Sunday, February 10, 2013

Bread



It is finally spring in Delhi. The winter was long and cold, but not quite as miserable as I had expected. I suppose that goes to show that if you keep your expectations low enough, you can always be pleasantly surprised. We haven't quite cast off our sweaters yet, and Panda still longingly eyes my bed every night. But there's sunshine, and very little fog, and even flowers blooming in the garden.

I noticed a spray of poppies this morning, blooming wildly under a tree. I sniffed at them hopefully but I don't think they were opium poppies. Panda tried to eat one (he's rather jealous of anything that distracts my attention from him) and now, an hour later, he only seems as giddy as usual.

The warmer weather has me stirring from my winter hibernation and I've been venturing more and more into the kitchen lately. I find I'm going through a phase when I'm bored of baking sweets. With K gone off to the US, there's no one here to eat them. But then I'm fickle and the next post here might just be of chocolate cupcakes with cloudy frosting. Today though, I'm here to announce that I baked bread! And it was soft and crusty with an impeccable hole structure! And yes, I think that warrants a few exclamation points. You see, every few months, I decide to master bread making, only to retire, beaten, after making a rock-like loaf that even the dog turns his nose up at (and he regularly goes through the garbage pail. He thinks I don't know).

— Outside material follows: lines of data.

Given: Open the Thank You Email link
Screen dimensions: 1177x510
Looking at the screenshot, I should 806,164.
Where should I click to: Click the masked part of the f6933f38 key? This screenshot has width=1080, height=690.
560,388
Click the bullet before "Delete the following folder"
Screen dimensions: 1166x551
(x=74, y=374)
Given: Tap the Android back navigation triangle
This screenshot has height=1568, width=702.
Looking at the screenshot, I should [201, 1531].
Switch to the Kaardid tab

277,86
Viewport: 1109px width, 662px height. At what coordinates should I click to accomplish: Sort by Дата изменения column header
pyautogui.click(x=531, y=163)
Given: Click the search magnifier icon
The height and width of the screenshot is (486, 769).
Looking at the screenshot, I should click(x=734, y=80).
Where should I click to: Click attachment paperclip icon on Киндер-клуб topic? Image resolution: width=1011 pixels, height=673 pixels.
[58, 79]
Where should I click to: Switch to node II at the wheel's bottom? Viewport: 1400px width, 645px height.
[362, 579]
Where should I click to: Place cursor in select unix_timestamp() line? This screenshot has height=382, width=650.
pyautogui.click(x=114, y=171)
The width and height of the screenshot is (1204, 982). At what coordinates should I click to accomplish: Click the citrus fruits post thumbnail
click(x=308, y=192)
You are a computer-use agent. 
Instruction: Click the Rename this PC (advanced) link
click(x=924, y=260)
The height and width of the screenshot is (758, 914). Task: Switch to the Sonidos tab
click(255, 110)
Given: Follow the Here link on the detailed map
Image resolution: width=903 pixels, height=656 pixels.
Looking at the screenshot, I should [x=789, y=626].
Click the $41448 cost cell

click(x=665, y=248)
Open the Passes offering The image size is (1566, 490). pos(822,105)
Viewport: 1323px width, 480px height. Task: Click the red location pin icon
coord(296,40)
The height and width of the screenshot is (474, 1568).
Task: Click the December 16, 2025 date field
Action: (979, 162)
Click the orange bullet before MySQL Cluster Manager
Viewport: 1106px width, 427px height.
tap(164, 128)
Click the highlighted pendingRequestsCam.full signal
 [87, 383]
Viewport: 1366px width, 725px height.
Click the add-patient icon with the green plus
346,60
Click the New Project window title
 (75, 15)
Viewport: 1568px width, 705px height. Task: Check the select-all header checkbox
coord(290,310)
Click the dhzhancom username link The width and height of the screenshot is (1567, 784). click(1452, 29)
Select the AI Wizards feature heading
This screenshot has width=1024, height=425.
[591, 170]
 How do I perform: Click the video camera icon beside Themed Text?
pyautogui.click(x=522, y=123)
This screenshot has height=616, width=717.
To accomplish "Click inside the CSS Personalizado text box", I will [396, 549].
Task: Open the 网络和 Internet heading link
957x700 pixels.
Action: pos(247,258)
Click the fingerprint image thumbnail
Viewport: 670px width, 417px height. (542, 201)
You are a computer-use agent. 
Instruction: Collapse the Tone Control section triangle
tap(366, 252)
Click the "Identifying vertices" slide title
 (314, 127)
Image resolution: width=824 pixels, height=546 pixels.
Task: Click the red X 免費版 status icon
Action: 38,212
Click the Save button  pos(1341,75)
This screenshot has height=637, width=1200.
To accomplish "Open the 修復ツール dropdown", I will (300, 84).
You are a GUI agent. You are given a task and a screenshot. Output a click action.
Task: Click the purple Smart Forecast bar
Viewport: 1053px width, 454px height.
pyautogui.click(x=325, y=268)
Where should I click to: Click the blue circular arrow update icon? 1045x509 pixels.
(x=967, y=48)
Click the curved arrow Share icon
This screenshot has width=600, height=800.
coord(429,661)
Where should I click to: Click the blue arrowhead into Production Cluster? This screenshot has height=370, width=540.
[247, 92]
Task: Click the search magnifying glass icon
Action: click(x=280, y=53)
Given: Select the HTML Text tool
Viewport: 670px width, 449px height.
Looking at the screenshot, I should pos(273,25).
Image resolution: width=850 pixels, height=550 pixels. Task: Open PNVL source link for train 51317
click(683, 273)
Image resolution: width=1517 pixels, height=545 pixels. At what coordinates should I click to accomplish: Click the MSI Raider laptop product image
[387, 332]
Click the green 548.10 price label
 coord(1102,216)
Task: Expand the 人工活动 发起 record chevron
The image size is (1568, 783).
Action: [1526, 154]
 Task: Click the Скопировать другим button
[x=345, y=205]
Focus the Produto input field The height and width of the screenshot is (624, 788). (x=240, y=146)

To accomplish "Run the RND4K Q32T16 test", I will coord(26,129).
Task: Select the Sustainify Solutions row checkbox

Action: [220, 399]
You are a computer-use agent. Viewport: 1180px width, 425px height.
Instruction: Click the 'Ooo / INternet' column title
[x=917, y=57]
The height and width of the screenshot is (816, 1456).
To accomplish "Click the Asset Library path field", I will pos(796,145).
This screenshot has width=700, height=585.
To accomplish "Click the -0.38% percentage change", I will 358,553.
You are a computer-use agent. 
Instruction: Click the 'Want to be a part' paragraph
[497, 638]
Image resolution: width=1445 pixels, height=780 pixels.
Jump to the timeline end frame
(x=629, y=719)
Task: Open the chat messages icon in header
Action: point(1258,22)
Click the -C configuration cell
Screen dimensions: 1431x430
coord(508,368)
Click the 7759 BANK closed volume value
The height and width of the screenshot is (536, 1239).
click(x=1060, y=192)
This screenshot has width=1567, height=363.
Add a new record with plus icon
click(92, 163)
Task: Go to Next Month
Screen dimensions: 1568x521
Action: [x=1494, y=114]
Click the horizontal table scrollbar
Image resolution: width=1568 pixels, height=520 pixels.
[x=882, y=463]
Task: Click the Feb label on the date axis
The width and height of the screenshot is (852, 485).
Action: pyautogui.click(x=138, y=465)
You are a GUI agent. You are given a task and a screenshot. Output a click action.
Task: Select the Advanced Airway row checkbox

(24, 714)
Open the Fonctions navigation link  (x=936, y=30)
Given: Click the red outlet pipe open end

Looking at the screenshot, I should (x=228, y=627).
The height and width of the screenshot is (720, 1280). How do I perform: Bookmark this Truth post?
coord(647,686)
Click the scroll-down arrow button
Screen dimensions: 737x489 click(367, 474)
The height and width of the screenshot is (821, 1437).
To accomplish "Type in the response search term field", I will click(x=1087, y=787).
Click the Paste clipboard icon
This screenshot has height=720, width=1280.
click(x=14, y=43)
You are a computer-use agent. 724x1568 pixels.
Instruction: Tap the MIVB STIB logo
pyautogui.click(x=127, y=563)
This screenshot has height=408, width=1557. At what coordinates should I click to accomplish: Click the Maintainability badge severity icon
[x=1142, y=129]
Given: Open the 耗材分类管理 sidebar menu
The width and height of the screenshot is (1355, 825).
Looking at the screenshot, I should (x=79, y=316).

Recently though, I cracked the code for the perfect dough, and it was a revelation. You see, flour has these proteins in it called glutens, that when wet, swell, and when kneaded, form long elastic chains. The yeast in the dough breathes and it's like they're blowing bubbles into the dough. Because the gluten is in these long chains, the bubbles stretch the dough like in bubblegum, and don't burst. Then, when you bake the bread, you dry the water out, but the bubble holds, giving it that elusive airy structure. Silly that I was, I bashed on with my bread making without understanding this, and would keep adding flour to my dough willy nilly, to make it easier to knead. What I didn't realise was that by doing so I wasn't allowing sufficient water for the glutens to expand, so they wouldn't form long chains, and so when the yeast breathed, the bubbles would quickly collapse. Hence: dense, brick-like bread.



So then I tried hydrating the crap out of my dough and suddenly the stuff was expanding and bubbling like a witch's cauldron. I couldn't resist lifting the tea towel it was resting under every half-hour to see how much it had risen, and each time it was a little more. When it finally baked up it was light and crusty, albeit decidedly homely in appearance. Then I waited impatiently till it cooled, sliced and toasted it, and served it rubbed with garlic and topped with tomatoes and basil.